(Dataset items)
------------------------------------------------------------------------
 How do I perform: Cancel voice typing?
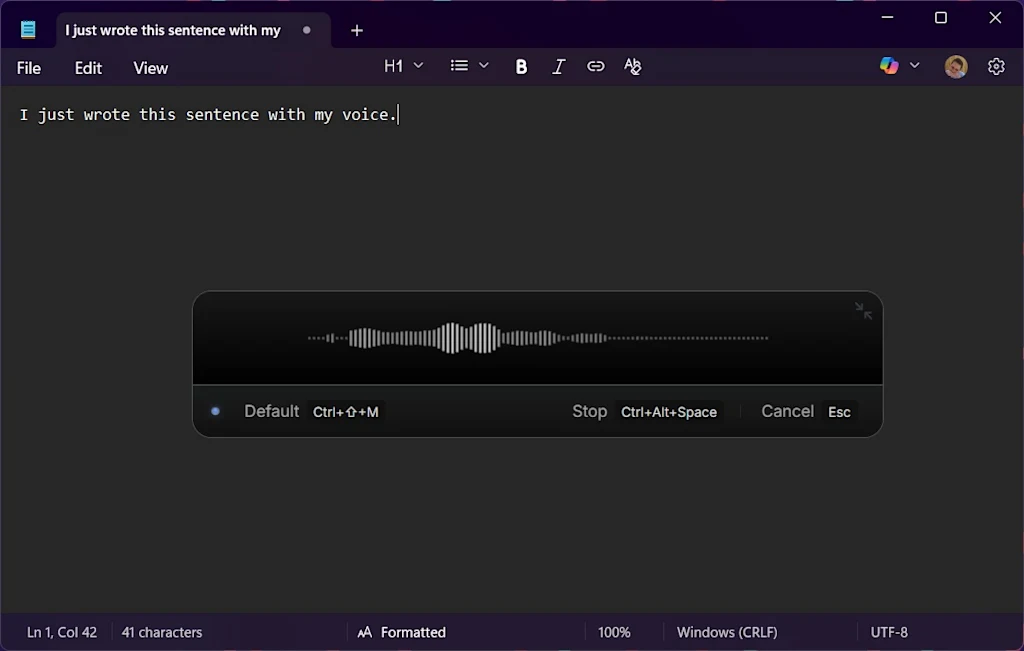787,411
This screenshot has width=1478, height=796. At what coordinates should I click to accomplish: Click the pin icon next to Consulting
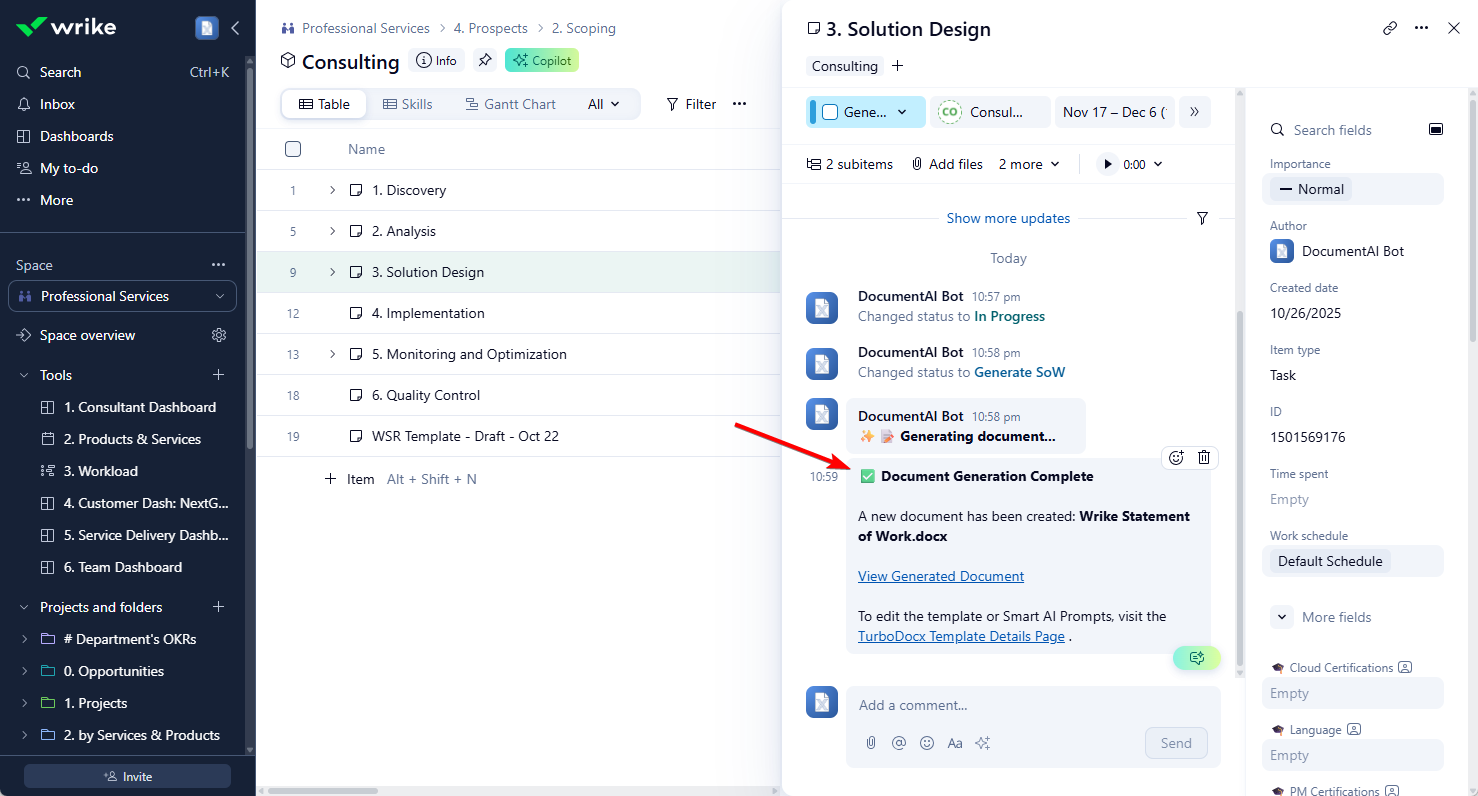pyautogui.click(x=485, y=60)
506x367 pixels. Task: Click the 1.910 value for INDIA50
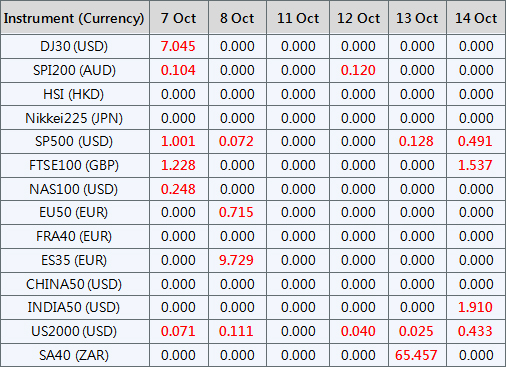475,307
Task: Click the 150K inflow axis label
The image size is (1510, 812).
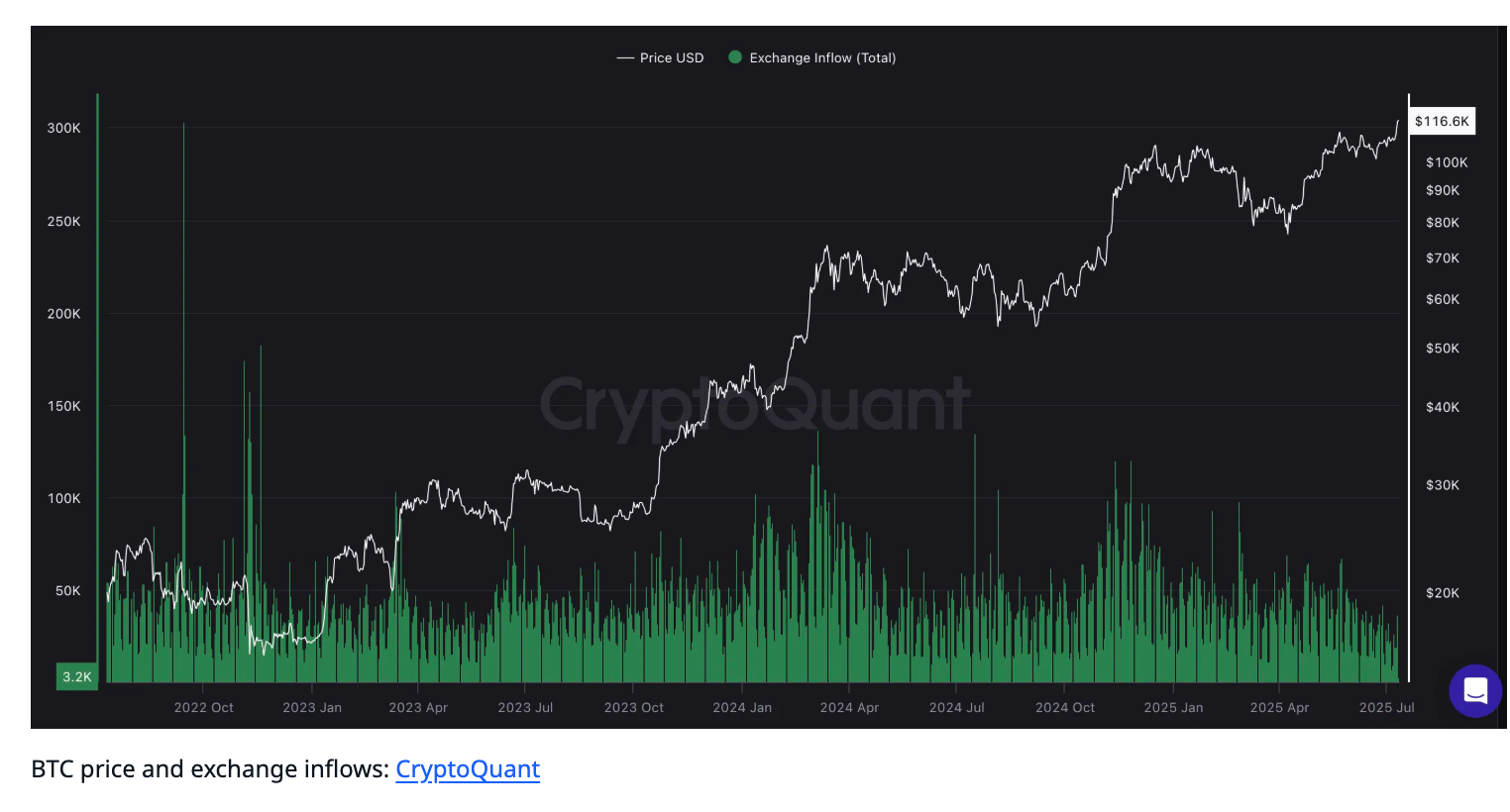Action: coord(64,406)
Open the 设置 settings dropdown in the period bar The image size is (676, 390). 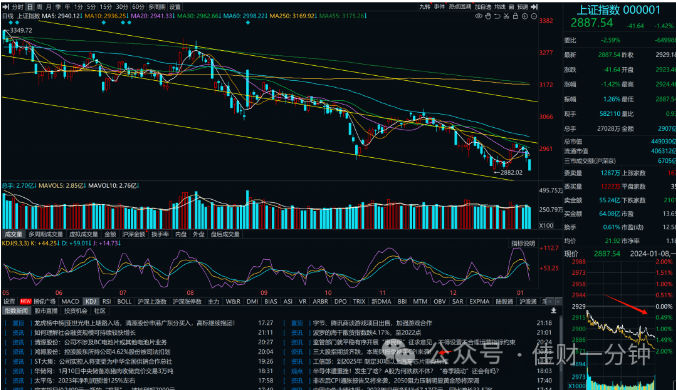[175, 7]
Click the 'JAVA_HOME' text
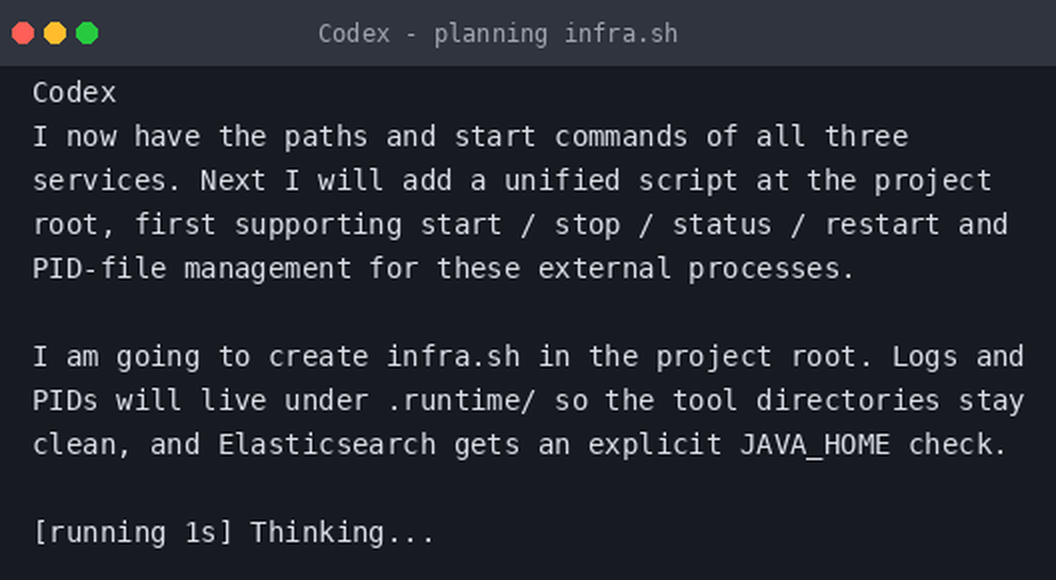 click(814, 445)
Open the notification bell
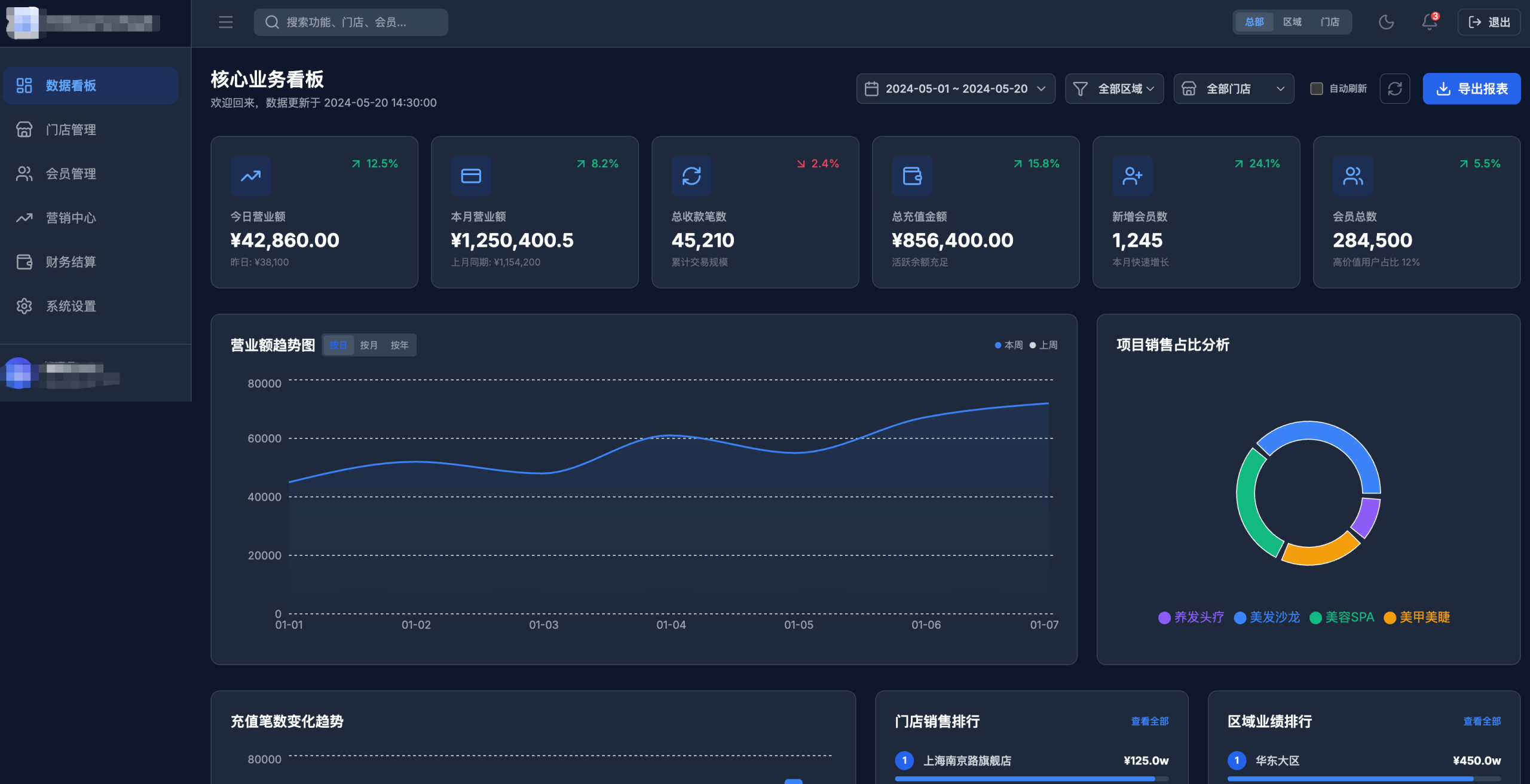Viewport: 1530px width, 784px height. [x=1430, y=22]
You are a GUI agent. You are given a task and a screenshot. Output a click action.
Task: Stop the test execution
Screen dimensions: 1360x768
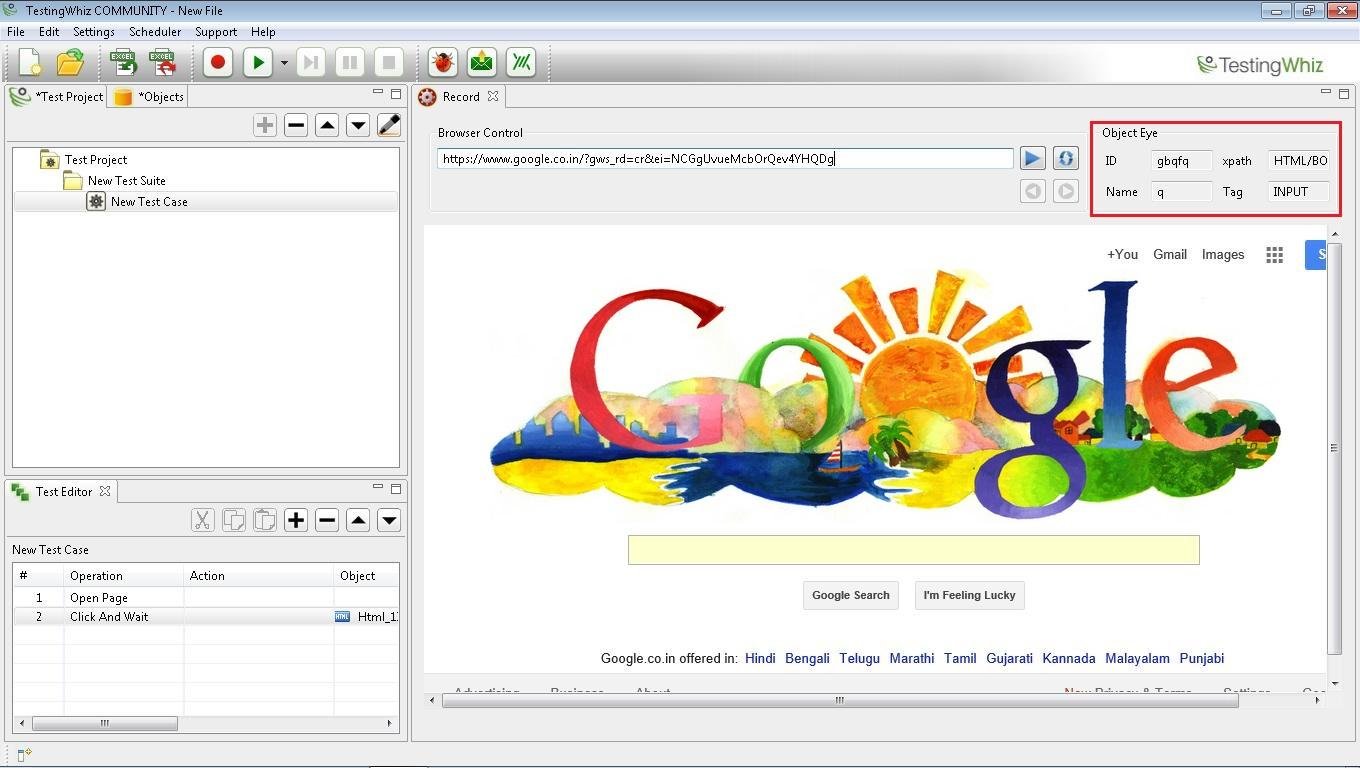(388, 62)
------------------------------------------------------------------------
* [DIRECTIONS FOR THIS TASK]: The line containing "Task: Stop the test execution" and every line after it, up to the last line of the data, should be returned exactly, without the pictures.

* [OUTPUT FOR THIS TASK]:
Task: Stop the test execution
Screen dimensions: 1360x768
(388, 62)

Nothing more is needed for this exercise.